EXERCISE INSTRUCTIONS:
In the forum discussion about the Torah's historical accuracy, which two ancient peoples are said to have claimed divine descent?

DOCUMENT SECTION:
------


  4. No offense taken, I recognize that I was unclear in the first post and could have sounded condescending towards religious people.

  5. The Torah is not only a work of faith, it’s a chronicle of early Jewish history. I remember one of my good teachers telling me that nothing in the Torah has been found to contradict historical and archaelogical evidence. No people inventing myths about their origin would say “Our ancestors were slaves in the land of Egypt.” Instead, they would claim divine descent, as the ancient Greeks and Egyptians did. What other aicient people acknowledged that their ancestors were slaves?
    According to the Torah, God buried Moses and concealed his grave, that it might remain secret forever. And history has already vindicated the Torah on that account: no one has ever found Moses’ grave.
    I don’t claim that every bit of Genesis is provable historical fact, but the more we discover about life in the old days, the more we realize how accurate a record the Torah is.
    On a more facetious note, if you’ve ever seen those supermarket tabloids (especially the factually-challenged “Weekly World News”), they’ve published front-page stories on the “rediscovery” of Noah’s Ark every 3 years or so. Of course, they have also published stories about Elvis sightings, JFK’s survival, marooned Titanic survivors, vulture-sized butterflies, dolphins with arms and hands, and Wild West towns on the moon, so their veracity is somewhat questionable.

  6. okay, but it’s pretty easy to make a prediction that “no one will discover” something. we could probably make a whole list of things in the Torah that are commanded not to be found, which haven’t been found. another one: the garden of eden.

------

INFORMATION PROVIDED:

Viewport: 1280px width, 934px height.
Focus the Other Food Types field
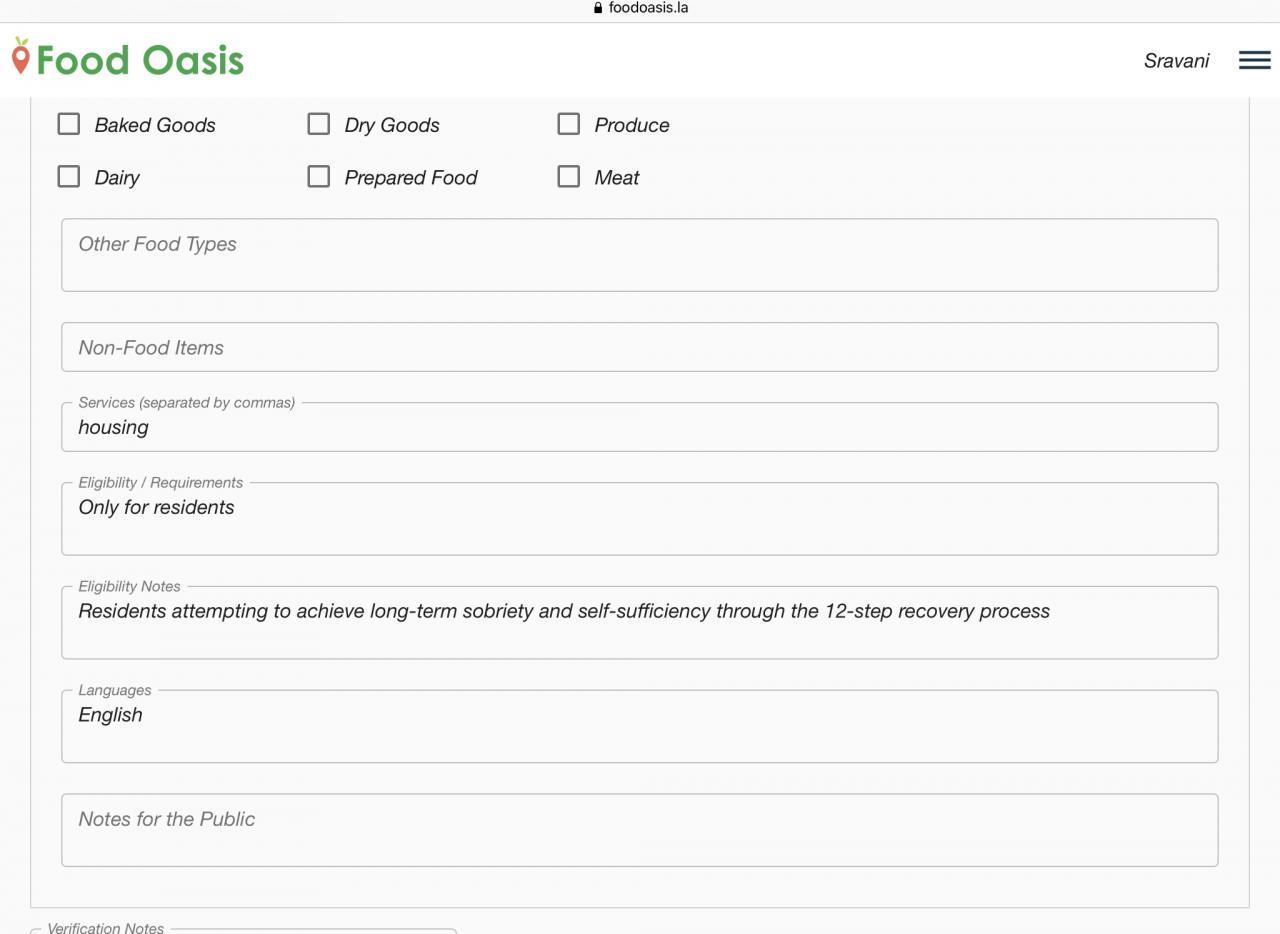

------

RESPONSE BELOW:
The ancient Greeks and the Egyptians.